Dimitri Garncarzyk : L’article d’Iwona Kurz, « Un air empoisonné par le génocide », résonne particulièrement en 2019. L’hiver dernier, un colloque de l’EHESS consacré à la recherche sur la Shoah en Pologne a été perturbé par des nationalistes polonais. Cet événement est le dernier épisode d’un feuilleton identitaire qui se joue à l’échelle européenne, et qui inclut aussi des lois mémorielles ou la reprise du mot-dièse #GermanDeathCamps par le gouvernement polonais sur les réseaux sociaux. Pour reprendre une expression familière aux Français, c’est certainement le symptôme d’« un passé qui ne passe pas », mais la situation polonaise est très différente du rapport français à Vichy et à la collaboration. D’abord, comme le soulignent à l’envi les nationalistes, il n’y avait plus de gouvernement polonais en Pologne, les nazis ayant mis en place le Generalgouvernement dès octobre 1939. Ensuite, rappelle I. Kurz, la Shoah est un « paramètre par défaut » de la culture polonaise contemporaine parce qu’elle s’inscrit aussi dans l’histoire longue et conflictuelle des rapports entre Polonais et Juifs dans les territoires de l’ancienne République nobiliaire.
Le mythe romantique de la Pologne martyre, largement réactivé aujourd’hui par la droite nationaliste, suggère que dans la société polonaise de l’époque des Partages (1772-1795) nobles, serfs et Juifs vivaient dans un voisinage harmonieux, unis par leur polonité dans la résistance aux puissances annexantes. Un texte fondateur de cette idée est le « concert des concerts » au douzième chant de Pan Tadeusz, où l’aubergiste juif Jankiel, virtuose du cymbalum, joue aux fiançailles des héros (catholiques) du poème, Tadeusz et Zosia, en présence du maréchal Dąbrowski (voir ici la séquence correspondante dans l’adaptation cinématographique d’Andrzej Wajda). Cette vision romantique, iréniste et idéalisée, de la société de l’ancienne Pologne, qui nourrit le nationalisme contemporain, est en contradiction flagrante tant avec la mémoire juive (transmise par exemple par la littérature yiddishe) qu’avec des travaux historiques sur la Seconde Guerre mondiale – notamment ceux de Jan Gross, auteur en 2000 de Sąsiedzi (Les Voisins). L’article d’I. Kurz me semble particulièrement bienvenu en ce qu’il montre bien en quoi le conflit autour de la mémoire du génocide est vécue différemment en Pologne, et s’inscrit dans une problématique culturelle spécifique.

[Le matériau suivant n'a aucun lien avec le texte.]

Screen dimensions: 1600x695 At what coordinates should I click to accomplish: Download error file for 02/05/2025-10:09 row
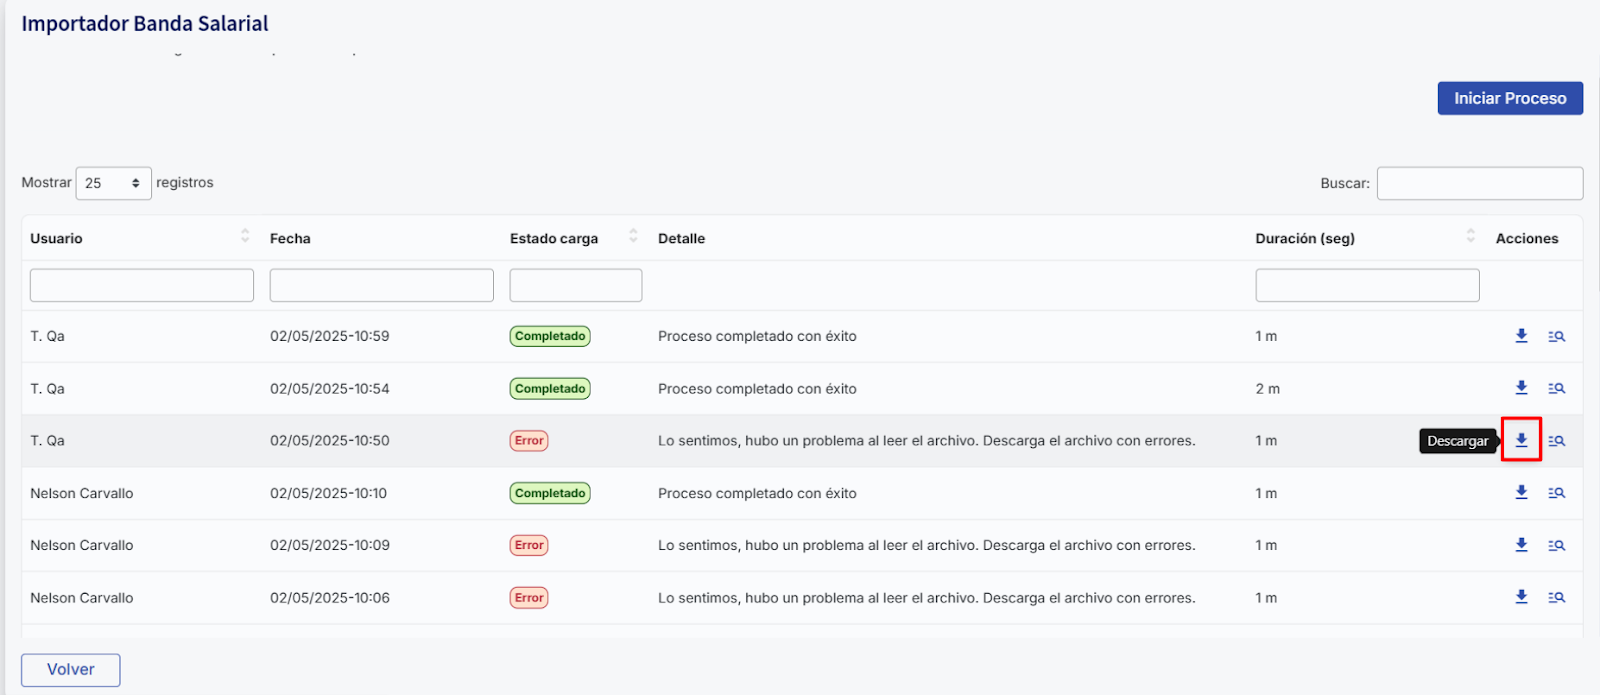point(1521,545)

Agnieszka Żuk : Le mythe de la Pologne martyre et victime innocente, sacrifiée pour la liberté des autres peuples a été en effet forgé sous le Romantisme à l’époque où le pays, divisé entre la Russie, la Prusse et l’Autriche, était rayé des cartes. Cette image consolatrice que la Pologne s’est forgée d’elle-même, fondée sur le sacrifice et l’héroïsme, a sûrement été nécessaire à la survie du peuple polonais jusqu’à ce que le pays regagne son indépendance en 1918. Il a permis de donner un sens aux Partages, à la souffrance, il a permis de serrer les dents et durer, de se lever plus d’une fois contre un ennemi plus puissant dans un combat inégal et voué à l’échec.

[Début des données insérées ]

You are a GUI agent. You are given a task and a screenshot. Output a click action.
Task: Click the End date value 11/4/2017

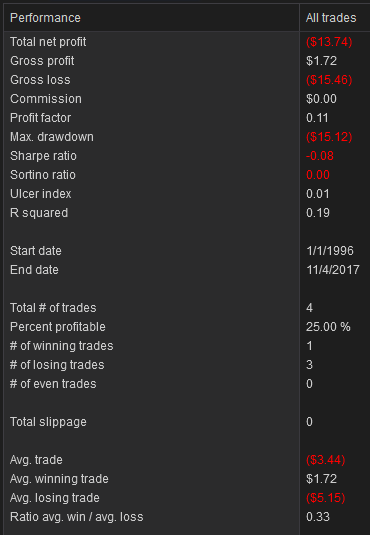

Le problème c’est qu’il n’y a jamais eu de bon moment pour examiner d’une façon critique cette image qui magnifie et embellit l’histoire tout en possédant certes des éléments de vérité. Après une brève période d’indépendance entre 1918 et 1939 est arrivée la Seconde Guerre mondiale – et ensuite la Pologne est devenue un pays satellite de l’URSS. Si des écrivains et intellectuels comme ne serait-ce que Witold Gombrowicz ou Czesław Miłosz s’attaquent à certains mythes nationaux, sous la Pologne Populaire, la recherche indépendante n’existe pas, le passé devient plus que jamais un objet de manipulations. Ce n’était pas un bon moment non plus pour déconstruire les mythes nationaux.
Comme nous l’avons vu lors de la conférence à l’EHESS, malgré les recherches historiques qui battent leur plein en Pologne depuis le changement du régime en 1989 et l’immense travail fait, ne serait-ce que par la nouvelle école polonaise d’histoire de la Shoah, il y a de nombreux Polonais qui ont du mal à admettre les faits sur la participation des Polonais à l’extermination de leurs voisins juifs.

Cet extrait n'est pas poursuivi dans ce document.